Informal meetups can help early-stage entrepreneurs meet people on the same plane, says Arpit Agarwal, cofounder and Director at the volunteer-driven HeadStart Network, which organises Start-up Saturdays every month in several cities.
Technology industry body NASSCOM launched its 10,000 Startups programme this year. The goal is to incubate 10,000 technology startups in 10 years. It has already got 4,000 applications and held 50 events. At Start-up Roots, the first small event held in Bangalore recently, the audience of about 300 learned about negotiating with angel investors in reality-show fashion, and four start-ups came away with a total of Rs1.8 crore.

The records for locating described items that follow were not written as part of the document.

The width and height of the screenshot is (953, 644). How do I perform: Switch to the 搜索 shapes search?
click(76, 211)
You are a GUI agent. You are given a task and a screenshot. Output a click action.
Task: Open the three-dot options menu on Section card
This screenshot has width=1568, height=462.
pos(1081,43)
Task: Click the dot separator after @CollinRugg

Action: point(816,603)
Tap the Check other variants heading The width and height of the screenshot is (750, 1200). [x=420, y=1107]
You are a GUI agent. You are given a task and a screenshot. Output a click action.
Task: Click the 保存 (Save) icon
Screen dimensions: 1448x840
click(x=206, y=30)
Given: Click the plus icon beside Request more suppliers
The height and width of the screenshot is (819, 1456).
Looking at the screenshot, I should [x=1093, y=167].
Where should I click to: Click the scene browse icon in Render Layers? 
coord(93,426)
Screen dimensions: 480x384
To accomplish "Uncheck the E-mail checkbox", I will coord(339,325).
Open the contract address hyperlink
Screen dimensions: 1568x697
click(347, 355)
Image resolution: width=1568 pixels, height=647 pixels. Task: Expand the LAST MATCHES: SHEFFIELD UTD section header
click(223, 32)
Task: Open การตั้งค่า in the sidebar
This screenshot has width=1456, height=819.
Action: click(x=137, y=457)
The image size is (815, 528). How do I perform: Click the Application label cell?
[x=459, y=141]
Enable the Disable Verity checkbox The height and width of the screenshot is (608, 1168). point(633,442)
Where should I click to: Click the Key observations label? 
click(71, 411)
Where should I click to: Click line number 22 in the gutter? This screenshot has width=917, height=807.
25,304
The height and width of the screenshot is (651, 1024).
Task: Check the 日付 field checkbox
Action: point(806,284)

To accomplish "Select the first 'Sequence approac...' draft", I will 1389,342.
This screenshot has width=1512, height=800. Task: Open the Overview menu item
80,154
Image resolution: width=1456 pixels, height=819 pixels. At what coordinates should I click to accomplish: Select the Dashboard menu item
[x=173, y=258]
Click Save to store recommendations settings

Business plan competitions such as IIT Bombay’s Eureka and BITS Pilani’s Conquest are seeking ways to become more meaningful. “Most contestants were just interested in the prize money … plans remained ideas only,” says Suvonil Chatterjee, CEO of Conquest 2013, to be held in Delhi this year. Con-quest is now a multi-city platform for start-ups to present business ideas and participate in mentoring sessions.
Not all meet-ups are serious. At the Big Bad Start-up Bash, hosted by start-up accelerator 91Springboard, entrepreneurs pay a Rs250 entry fee for the chance to shoot the breeze with peers over drinks.
Connecting the Dots
Many investor networks rely heavily on events, too, to source deals. “What we are doing is just not enough, though we are encouraged by what’s happening,” says NASSCOM’s Mittal. He adds that there still too little networking between investor groups and start-ups. Events can help bridge that gap. Innoz’s Ravindran says they gave him the opportunity to talk to people and get feedback right at the idea stage. “Entrepreneurs are storytellers,” he says. “They need to make their story go viral.”